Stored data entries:
= Beginning of Section =

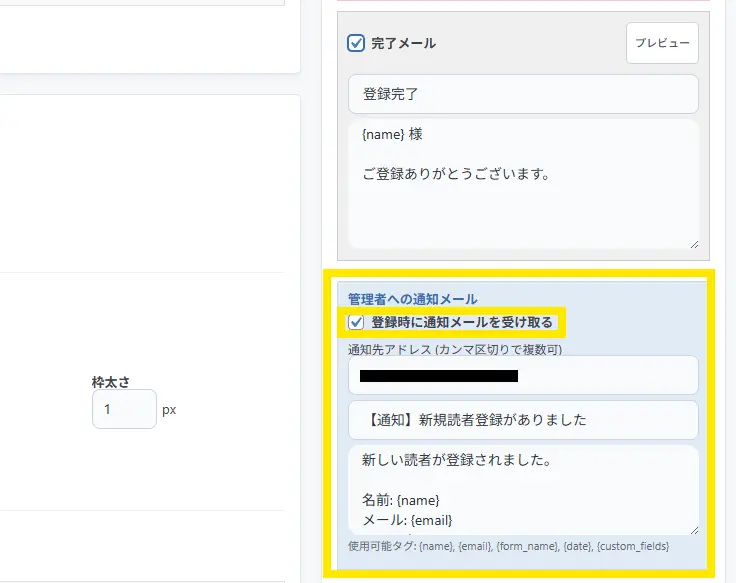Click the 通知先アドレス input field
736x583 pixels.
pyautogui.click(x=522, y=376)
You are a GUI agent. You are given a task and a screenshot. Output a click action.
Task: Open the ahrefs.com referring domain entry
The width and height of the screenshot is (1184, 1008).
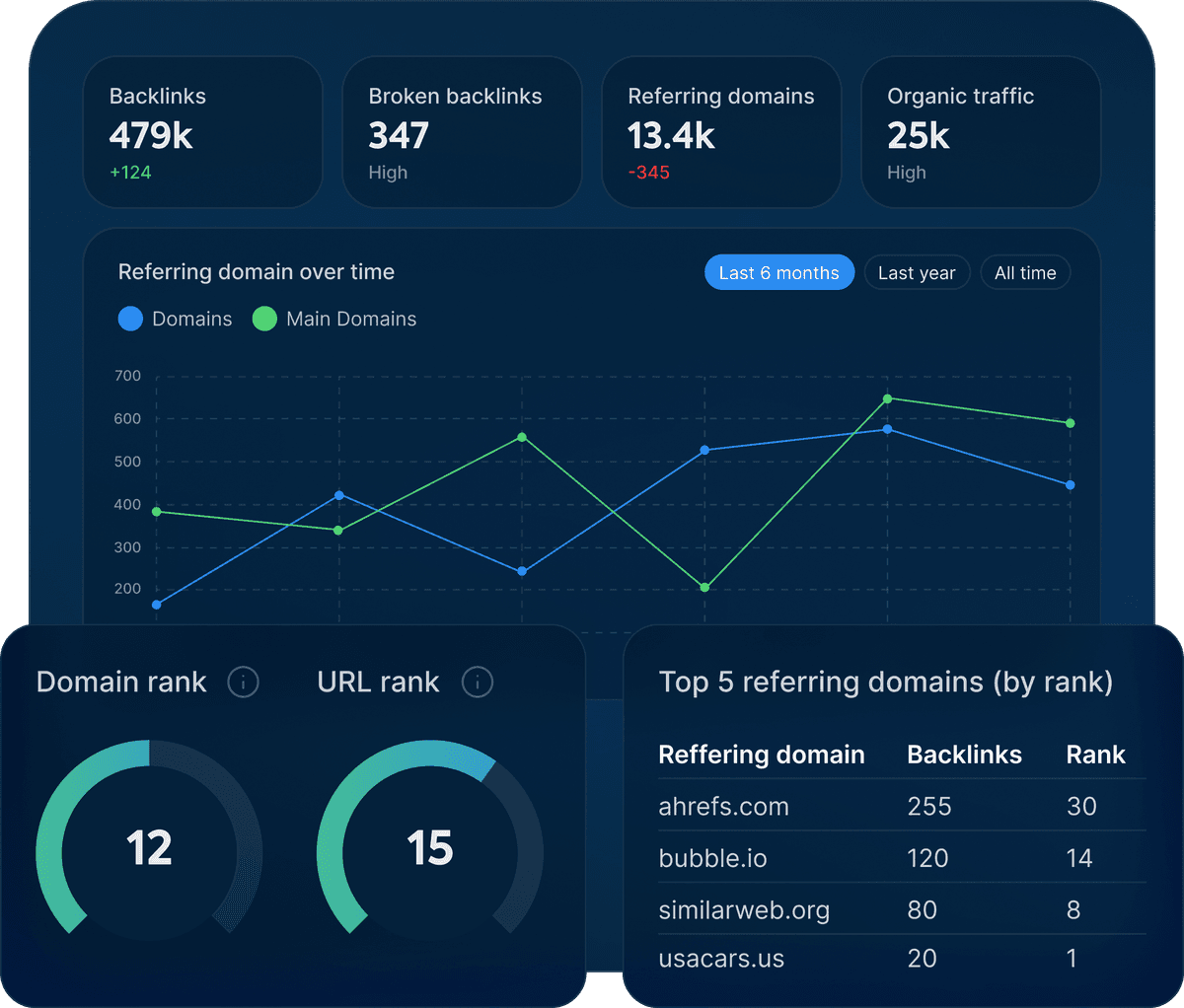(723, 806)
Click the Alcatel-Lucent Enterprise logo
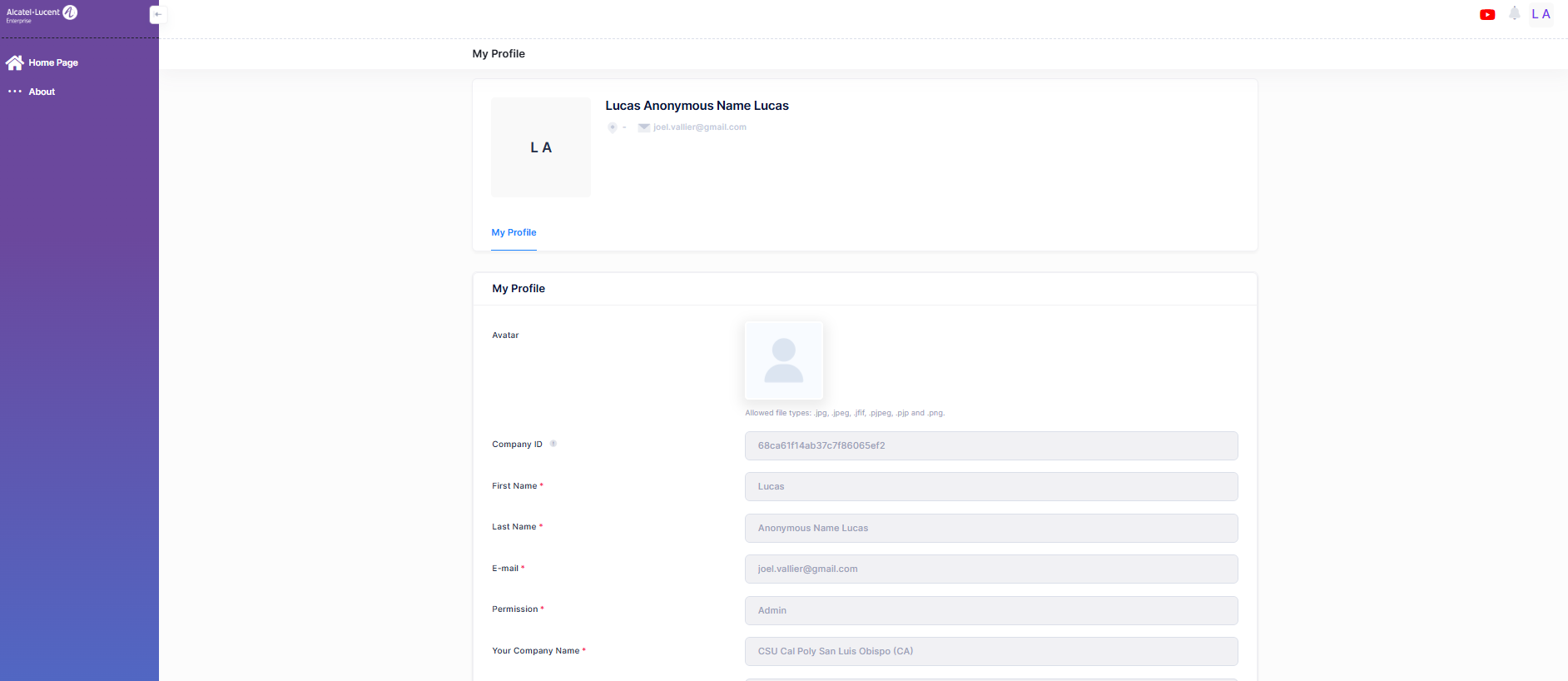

= End of Section =
= Beginning of Section =

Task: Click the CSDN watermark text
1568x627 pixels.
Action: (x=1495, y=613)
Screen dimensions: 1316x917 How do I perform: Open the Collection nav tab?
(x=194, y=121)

= End of Section =
= Beginning of Section =

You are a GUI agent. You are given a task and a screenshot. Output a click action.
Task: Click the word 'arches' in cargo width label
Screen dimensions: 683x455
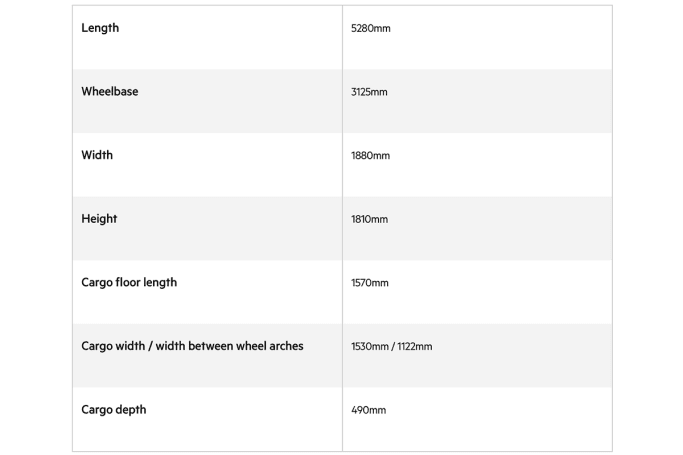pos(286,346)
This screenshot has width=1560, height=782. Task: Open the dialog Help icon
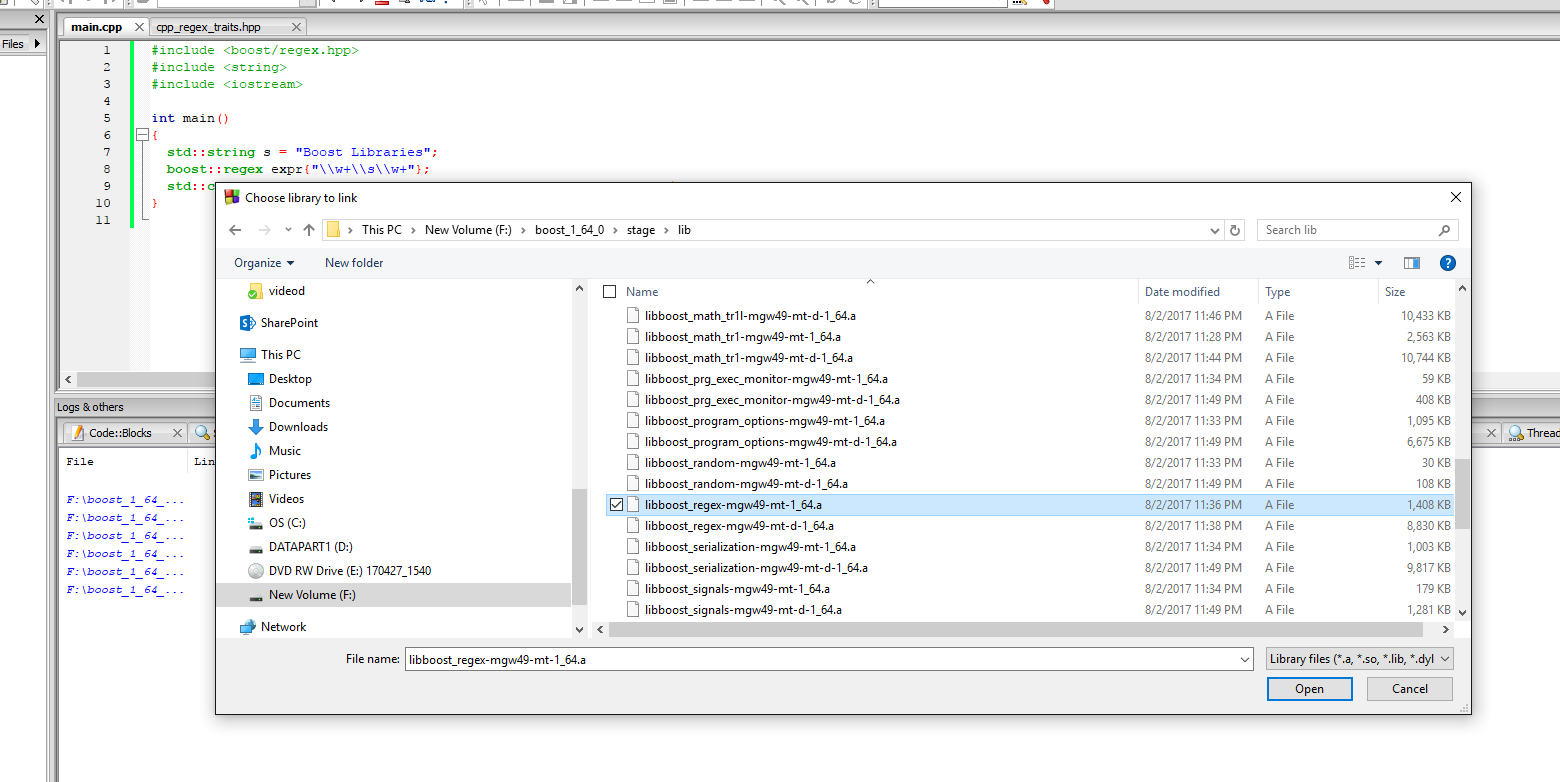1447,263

= End of Section =

What you have to do: Would you output the lines above from the line holding "The width and" up to and including the line holding "Click the Alcatel-Lucent Enterprise logo", exactly and only those, with no pictures?

Exercise result:
The width and height of the screenshot is (1184, 1008).
(723, 806)
Click the Alcatel-Lucent Enterprise logo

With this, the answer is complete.